• Directions for this task:
Out of all the lines below, count those with the word "record". Give the number only.

____

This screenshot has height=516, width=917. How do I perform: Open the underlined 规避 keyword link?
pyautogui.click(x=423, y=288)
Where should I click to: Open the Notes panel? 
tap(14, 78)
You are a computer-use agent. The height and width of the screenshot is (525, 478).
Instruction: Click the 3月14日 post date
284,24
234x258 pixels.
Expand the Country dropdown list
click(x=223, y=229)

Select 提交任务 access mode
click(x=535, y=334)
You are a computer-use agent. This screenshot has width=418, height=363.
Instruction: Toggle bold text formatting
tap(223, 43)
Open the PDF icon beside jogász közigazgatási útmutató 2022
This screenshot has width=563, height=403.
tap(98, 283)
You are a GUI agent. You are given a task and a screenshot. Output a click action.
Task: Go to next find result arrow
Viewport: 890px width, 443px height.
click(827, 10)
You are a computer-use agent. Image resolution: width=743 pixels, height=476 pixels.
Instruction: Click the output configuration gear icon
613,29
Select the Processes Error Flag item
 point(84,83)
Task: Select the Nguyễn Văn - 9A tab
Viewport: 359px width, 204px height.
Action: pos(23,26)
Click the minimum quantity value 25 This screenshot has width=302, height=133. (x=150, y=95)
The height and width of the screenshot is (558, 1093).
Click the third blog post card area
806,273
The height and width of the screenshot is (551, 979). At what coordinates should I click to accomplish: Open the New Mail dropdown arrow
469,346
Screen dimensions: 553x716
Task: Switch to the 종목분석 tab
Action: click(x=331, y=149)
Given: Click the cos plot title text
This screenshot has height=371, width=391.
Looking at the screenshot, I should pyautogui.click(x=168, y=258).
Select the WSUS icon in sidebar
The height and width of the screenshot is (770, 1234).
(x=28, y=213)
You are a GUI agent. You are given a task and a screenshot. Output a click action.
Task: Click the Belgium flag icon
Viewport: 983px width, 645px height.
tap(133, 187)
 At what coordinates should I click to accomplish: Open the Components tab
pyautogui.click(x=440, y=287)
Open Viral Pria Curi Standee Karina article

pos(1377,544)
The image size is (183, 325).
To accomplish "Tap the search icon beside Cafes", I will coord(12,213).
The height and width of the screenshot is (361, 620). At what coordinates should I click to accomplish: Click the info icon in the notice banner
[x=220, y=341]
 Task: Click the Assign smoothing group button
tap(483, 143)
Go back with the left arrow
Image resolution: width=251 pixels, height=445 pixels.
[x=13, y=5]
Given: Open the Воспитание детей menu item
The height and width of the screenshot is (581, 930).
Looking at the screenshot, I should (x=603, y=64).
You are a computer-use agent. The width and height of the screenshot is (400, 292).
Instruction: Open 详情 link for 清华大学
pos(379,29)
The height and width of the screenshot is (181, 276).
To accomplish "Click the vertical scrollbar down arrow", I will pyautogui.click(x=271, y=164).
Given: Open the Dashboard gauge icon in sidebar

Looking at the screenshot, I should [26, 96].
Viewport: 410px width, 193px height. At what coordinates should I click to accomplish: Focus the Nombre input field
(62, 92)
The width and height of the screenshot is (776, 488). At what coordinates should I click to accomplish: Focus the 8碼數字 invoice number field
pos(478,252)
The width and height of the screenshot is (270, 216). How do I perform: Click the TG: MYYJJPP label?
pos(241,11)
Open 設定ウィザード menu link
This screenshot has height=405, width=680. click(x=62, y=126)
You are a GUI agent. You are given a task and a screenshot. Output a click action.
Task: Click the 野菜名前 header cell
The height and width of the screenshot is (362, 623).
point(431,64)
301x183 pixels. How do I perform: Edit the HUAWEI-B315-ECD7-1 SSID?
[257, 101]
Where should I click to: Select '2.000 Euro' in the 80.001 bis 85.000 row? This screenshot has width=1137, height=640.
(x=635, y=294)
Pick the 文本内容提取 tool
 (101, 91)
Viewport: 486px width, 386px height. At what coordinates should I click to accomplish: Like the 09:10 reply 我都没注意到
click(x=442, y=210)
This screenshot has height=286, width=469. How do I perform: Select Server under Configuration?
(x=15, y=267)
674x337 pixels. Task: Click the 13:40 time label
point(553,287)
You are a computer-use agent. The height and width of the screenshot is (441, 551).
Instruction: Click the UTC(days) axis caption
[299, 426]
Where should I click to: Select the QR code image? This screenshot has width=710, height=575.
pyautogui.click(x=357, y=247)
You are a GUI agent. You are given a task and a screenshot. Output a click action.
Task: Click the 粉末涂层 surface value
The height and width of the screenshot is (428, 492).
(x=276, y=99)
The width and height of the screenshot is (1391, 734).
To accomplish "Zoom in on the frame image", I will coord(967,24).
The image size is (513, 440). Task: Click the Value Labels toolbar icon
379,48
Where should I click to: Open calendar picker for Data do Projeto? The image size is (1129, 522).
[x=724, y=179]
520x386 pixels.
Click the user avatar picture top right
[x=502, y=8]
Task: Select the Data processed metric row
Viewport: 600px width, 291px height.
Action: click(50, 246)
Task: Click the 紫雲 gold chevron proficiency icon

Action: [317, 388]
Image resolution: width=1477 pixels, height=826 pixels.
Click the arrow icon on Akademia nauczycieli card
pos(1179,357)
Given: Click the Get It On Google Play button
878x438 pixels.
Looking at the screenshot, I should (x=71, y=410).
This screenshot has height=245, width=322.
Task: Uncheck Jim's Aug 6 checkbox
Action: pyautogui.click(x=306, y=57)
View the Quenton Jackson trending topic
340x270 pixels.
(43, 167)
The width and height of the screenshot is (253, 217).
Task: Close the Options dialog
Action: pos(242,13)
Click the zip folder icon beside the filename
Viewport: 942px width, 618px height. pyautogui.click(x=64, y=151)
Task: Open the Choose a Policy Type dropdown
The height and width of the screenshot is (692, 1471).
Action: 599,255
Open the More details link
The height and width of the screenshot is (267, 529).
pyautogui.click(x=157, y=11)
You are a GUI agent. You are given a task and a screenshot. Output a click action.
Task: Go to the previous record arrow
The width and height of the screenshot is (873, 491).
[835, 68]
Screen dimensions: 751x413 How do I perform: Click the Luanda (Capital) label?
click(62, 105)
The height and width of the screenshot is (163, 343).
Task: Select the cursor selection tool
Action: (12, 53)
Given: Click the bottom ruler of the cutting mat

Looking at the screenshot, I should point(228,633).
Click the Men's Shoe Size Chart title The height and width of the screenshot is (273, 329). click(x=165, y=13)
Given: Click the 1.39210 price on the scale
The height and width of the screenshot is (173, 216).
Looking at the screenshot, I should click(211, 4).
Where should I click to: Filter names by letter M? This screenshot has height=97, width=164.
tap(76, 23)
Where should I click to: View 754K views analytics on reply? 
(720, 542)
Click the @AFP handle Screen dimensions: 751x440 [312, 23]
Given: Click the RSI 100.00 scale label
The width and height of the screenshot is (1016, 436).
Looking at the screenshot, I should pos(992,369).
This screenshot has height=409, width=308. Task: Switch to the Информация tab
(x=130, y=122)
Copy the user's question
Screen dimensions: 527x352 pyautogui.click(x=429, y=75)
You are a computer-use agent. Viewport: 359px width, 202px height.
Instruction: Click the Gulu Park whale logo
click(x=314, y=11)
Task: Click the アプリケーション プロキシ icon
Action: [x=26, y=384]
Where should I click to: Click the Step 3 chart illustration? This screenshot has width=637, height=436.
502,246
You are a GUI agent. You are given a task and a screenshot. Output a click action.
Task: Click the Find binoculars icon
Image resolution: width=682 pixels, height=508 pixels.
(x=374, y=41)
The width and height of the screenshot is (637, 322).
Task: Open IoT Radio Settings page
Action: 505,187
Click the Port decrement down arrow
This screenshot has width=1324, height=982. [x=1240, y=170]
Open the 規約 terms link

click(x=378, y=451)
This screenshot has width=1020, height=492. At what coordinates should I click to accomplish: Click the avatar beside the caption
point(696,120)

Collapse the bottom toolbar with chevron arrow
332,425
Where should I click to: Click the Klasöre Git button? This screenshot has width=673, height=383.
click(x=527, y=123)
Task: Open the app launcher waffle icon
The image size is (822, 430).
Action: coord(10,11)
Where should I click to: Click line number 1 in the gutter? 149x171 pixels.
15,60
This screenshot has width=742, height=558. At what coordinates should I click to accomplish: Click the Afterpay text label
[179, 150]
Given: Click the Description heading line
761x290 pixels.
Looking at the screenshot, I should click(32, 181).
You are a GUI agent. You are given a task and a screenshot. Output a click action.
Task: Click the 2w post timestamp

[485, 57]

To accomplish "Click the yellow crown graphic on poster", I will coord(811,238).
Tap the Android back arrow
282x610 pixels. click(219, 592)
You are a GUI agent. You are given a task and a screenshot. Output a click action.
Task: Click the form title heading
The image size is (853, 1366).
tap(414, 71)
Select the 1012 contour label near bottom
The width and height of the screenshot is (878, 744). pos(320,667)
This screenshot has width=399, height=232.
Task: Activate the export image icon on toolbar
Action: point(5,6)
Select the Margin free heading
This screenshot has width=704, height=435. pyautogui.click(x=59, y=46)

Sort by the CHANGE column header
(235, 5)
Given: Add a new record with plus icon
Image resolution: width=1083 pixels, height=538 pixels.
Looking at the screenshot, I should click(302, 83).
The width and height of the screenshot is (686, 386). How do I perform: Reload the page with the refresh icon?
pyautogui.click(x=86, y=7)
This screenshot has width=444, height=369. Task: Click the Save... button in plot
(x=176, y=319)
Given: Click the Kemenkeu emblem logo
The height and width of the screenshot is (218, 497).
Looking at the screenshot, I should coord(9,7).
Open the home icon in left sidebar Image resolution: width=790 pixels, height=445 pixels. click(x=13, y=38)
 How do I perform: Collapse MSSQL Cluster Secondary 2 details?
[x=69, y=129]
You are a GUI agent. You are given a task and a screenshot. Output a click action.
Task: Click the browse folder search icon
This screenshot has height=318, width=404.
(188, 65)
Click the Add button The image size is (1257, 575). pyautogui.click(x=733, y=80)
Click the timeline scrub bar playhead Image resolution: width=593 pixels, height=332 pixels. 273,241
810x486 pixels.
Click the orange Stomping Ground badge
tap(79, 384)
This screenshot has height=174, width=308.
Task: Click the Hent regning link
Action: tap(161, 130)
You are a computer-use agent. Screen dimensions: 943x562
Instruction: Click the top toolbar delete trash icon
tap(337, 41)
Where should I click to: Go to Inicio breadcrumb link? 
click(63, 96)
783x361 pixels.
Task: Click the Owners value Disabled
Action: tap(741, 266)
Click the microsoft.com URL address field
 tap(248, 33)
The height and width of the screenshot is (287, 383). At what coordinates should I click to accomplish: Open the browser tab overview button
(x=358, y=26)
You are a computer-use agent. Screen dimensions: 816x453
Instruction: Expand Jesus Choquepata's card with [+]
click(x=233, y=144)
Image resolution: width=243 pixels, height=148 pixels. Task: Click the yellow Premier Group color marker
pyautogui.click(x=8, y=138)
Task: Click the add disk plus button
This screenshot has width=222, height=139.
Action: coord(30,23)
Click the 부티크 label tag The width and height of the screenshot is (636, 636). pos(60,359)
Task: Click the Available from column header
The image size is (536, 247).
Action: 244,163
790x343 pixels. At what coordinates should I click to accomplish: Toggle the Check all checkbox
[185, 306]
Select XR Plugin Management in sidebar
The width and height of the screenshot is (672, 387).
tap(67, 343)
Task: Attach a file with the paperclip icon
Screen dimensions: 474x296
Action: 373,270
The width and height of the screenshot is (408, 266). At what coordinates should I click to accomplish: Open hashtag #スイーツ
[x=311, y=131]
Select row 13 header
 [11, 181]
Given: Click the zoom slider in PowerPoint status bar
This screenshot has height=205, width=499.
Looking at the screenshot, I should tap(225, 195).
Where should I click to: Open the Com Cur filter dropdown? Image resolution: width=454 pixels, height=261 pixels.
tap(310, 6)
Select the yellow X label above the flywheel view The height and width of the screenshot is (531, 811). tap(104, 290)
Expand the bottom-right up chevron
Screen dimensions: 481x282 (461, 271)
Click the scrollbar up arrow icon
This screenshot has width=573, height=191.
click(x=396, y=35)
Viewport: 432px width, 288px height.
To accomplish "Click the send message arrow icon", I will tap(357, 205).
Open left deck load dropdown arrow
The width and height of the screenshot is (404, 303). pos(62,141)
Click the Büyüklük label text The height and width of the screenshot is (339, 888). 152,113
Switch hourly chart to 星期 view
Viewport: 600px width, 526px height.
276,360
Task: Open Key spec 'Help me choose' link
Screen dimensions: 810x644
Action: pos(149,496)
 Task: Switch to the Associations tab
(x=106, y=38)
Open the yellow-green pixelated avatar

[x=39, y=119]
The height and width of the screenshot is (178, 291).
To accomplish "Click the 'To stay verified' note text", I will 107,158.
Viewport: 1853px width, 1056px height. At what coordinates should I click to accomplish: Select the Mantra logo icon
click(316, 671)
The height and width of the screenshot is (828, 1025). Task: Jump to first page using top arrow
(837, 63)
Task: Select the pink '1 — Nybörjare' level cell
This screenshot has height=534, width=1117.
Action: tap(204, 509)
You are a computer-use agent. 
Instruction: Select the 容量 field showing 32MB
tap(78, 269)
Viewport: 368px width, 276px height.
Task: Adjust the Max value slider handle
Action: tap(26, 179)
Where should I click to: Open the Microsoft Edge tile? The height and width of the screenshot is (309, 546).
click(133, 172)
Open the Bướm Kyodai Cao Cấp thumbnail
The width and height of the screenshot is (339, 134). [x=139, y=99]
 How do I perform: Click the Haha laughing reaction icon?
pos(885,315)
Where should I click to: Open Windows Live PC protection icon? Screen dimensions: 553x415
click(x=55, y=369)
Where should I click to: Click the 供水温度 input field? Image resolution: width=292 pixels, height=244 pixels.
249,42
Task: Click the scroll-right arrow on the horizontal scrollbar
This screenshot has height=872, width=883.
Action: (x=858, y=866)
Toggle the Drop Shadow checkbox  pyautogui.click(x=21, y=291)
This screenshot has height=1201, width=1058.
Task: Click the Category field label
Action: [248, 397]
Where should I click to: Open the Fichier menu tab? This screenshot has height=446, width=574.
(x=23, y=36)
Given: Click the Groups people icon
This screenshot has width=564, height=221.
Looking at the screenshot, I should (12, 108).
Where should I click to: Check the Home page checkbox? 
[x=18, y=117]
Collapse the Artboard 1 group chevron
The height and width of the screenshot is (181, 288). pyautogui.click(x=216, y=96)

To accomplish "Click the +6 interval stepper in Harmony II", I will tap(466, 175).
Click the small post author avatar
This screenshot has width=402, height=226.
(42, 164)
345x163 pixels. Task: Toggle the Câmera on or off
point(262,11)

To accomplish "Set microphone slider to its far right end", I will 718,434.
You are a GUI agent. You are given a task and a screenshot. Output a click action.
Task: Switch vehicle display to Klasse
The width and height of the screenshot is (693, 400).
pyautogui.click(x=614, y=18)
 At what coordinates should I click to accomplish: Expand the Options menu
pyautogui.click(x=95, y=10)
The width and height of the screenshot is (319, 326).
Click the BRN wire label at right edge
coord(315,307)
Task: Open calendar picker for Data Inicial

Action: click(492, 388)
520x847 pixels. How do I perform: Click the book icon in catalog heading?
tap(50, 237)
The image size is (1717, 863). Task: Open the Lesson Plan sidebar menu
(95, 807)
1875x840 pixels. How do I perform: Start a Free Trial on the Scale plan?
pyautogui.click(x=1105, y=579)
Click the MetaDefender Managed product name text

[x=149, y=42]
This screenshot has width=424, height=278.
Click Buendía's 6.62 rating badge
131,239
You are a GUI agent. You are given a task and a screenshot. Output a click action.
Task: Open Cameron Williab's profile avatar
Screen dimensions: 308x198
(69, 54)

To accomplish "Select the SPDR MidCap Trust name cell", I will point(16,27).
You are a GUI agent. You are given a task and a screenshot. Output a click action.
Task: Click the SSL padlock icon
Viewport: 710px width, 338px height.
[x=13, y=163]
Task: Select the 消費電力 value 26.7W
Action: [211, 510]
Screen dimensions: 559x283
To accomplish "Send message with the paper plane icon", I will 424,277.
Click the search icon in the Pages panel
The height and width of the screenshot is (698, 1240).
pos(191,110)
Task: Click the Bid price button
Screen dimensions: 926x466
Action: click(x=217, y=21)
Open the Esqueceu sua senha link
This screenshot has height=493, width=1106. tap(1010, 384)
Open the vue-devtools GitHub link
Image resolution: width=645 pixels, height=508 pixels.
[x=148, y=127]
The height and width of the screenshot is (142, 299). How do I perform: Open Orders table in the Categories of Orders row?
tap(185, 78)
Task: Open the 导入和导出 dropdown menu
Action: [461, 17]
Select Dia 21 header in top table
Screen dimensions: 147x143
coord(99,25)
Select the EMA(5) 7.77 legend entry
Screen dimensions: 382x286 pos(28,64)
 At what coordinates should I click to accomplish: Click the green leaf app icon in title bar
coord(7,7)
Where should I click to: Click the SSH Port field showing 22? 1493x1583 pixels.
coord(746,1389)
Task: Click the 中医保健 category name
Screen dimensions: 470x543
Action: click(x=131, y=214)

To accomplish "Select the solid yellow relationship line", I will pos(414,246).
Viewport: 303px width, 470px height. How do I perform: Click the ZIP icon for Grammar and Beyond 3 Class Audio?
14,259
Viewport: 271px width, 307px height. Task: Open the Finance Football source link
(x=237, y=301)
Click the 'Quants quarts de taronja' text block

____

• Exercise result:
2